Vol. 12 •Issue 25 • Page 19
New ICD-9 Codes for Cystic Fibrosis
Have you ever wondered where the phrase 65 roses came from? A little boy with cystic fibrosis was listening to his mother making phone calls seeking support for cystic fibrosis research. When he asked her what she was doing she told him that she was working. The little boy then told his mother that she was working for 65 roses. It seems that this phrase is much easier for children with the disease to say and it sounds like cystic fibrosis, which is a genetic disease that affects nearly 30,000 children and adults in the United States. In this article we will discuss cystic fibrosis and the new diagnostic codes, which went into effect on Oct. 1, 2002.
What is Cystic Fibrosis?
Cystic fibrosis is a genetic disease that causes the body to produce abnormally thick, sticky mucus because of faulty transport of sodium chloride within cells lining the organs. The disease was first known as cystic fibrosis of the pancreas. However, due to the affects on other body organs the disease is simply called cystic fibrosis. The disease affects the patient’s pancreas, pulmonary system, cardiac system, biliary system and reproductive system. One common complication of the disease is meconium ileus, which often occurs in the first few days of life. The patient’s pancreas does not produce the appropriate amount of secretions needed, which causes the stool to become thick and sticky and lodged in the intestines.

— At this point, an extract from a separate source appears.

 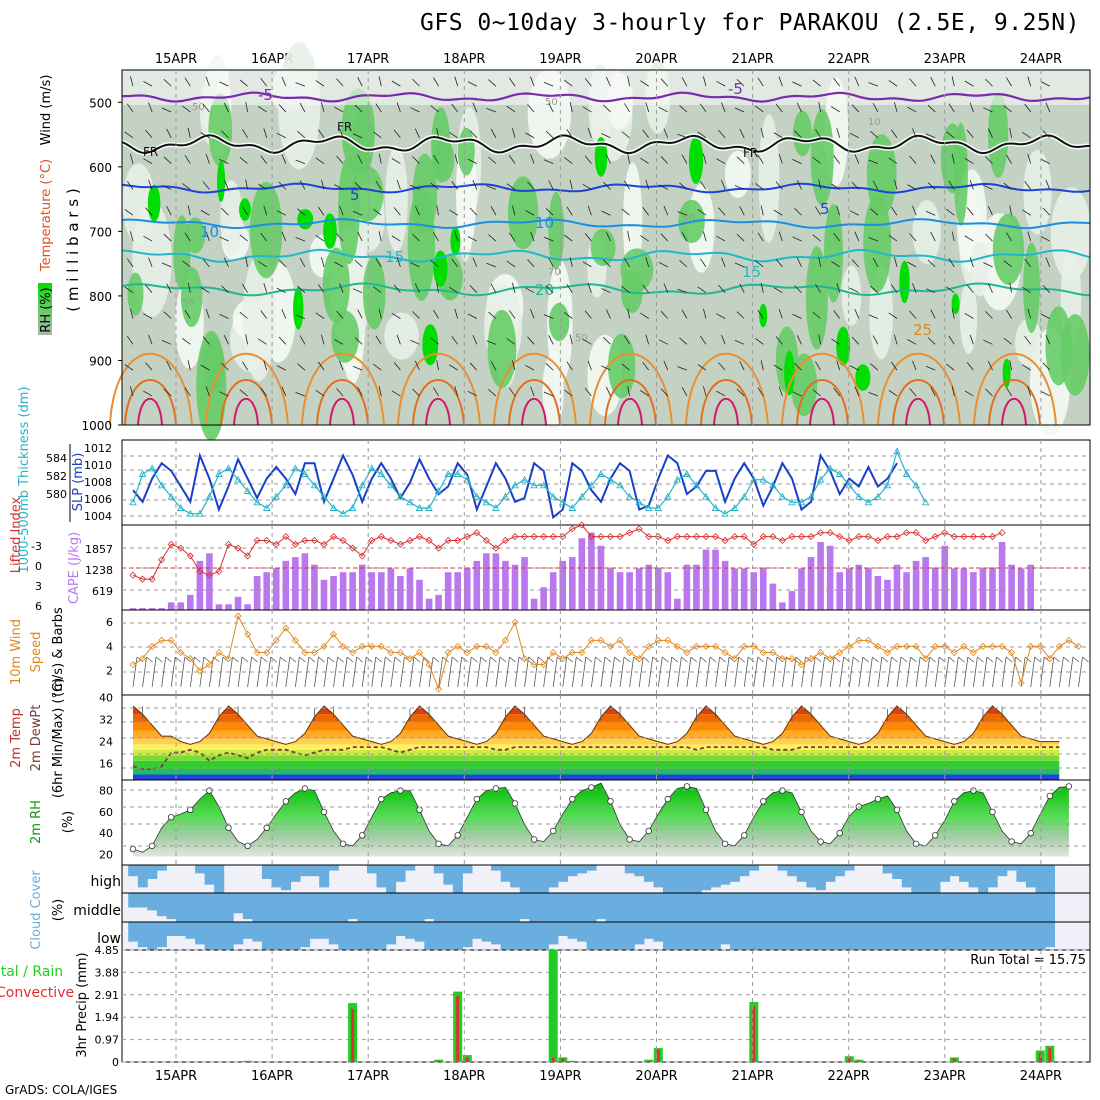 I want to click on pressure-tick-label: 900, so click(x=100, y=361).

The respiratory system is also affected due to an increase in buildup of thick secretions. This can cause breathing difficulties, chronic lung disease, pulmonary hypertension and cor pulmonale. Biliary tract obstruction may also occur in patients with cystic fibrosis causing biliary cirrhosis. Women with cystic fibrosis may be fertile if growth and development have been normal, whereas men are usually infertile because of obstructive azoospermia.
Diagnosis and Treatment
The most common test for cystic fibrosis is the sweat test. The sweat test measures the amount of sodium chloride in the sweat. Sweat is collected and analyzed, and patients with higher than normal amounts of sodium chloride are determined to have cystic fibrosis. The sweat test will not always work in newborns and another test, the IRT test, may be utilized. Blood is drawn several days after birth and analyzed for the protein trypsinogen. A positive IRT test is then confirmed by a sweat test and other tests. Some patients may have a normal sweat test and can only be diagnosed by a chemical test that will note the presence of the mutated gene. Some other tests include chest X-rays, pulmonary function tests and sputum cultures.

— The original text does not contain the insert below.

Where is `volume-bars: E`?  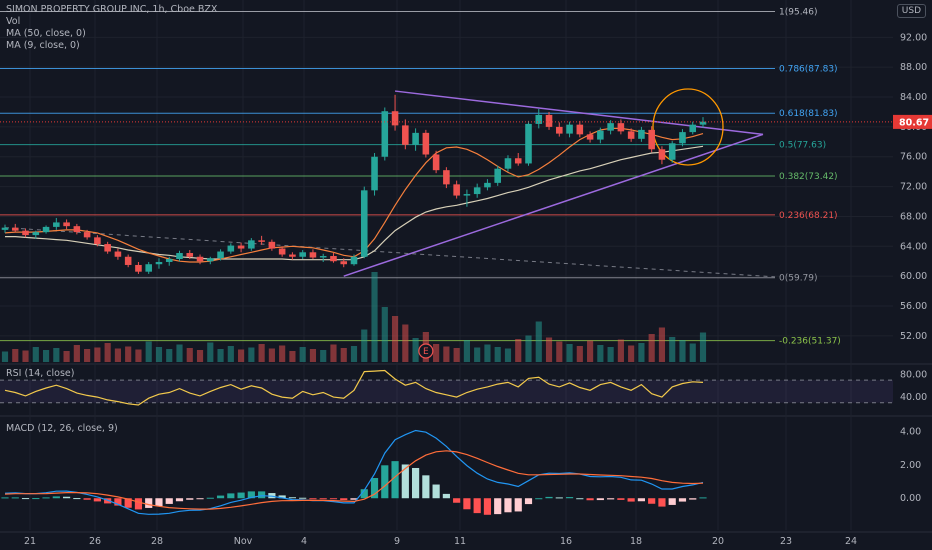 volume-bars: E is located at coordinates (354, 317).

The stage of the disease determines the treatment plan for a patient with cystic fibrosis. A patient with a meconium ileus may be given gastrografin enemas to avoid surgery. However, if this treatment fails, surgery is required. A patient with pulmonary complications may receive chest therapy to break up the secretions. Antibiotics are used to treat lung infections. To help improve breathing, a patient may use bronchodilators, mucolytics and decongestants.
Coding Cystic Fibrosis
There have been three new diagnostic codes added for cystic fibrosis, effective Oct. 1, 2002. The new codes are as follows:
277.02 Cystic Fibrosis with pulmonary manifestations
277.03 Cystic Fibrosis with gastrointestinal manifestations
277.09 Cystic Fibrosis with other manifestations
The existing ICD-9 codes are as follows:
277.00 Cystic Fibrosis without mention of meconium ileus
277.01 Cystic Fibrosis with meconium ileus
The DRGs for the newly created cystic fibrosis codes are:
277.02: DRG 79, 80 or 81 Respiratory Infection and Inflammation
277.03: DRG 188, 189 or 190 Other Digestive System Diagnoses
277.09: DRG 296, 297 or 298 Nutritional and Metabolic Disease
Appropriate documentation and diagnostic coding is not only essential in assisting with ongoing research for cystic fibrosis, but also in receiving appropriate reimbursement for your facility. The new ICD-9 codes allow us to show, with greater specificity, the complications that the patients are presenting with and the resources required to treat these patients.
Tammy Cook is a coding consultant with HP3’s Just Coding Group.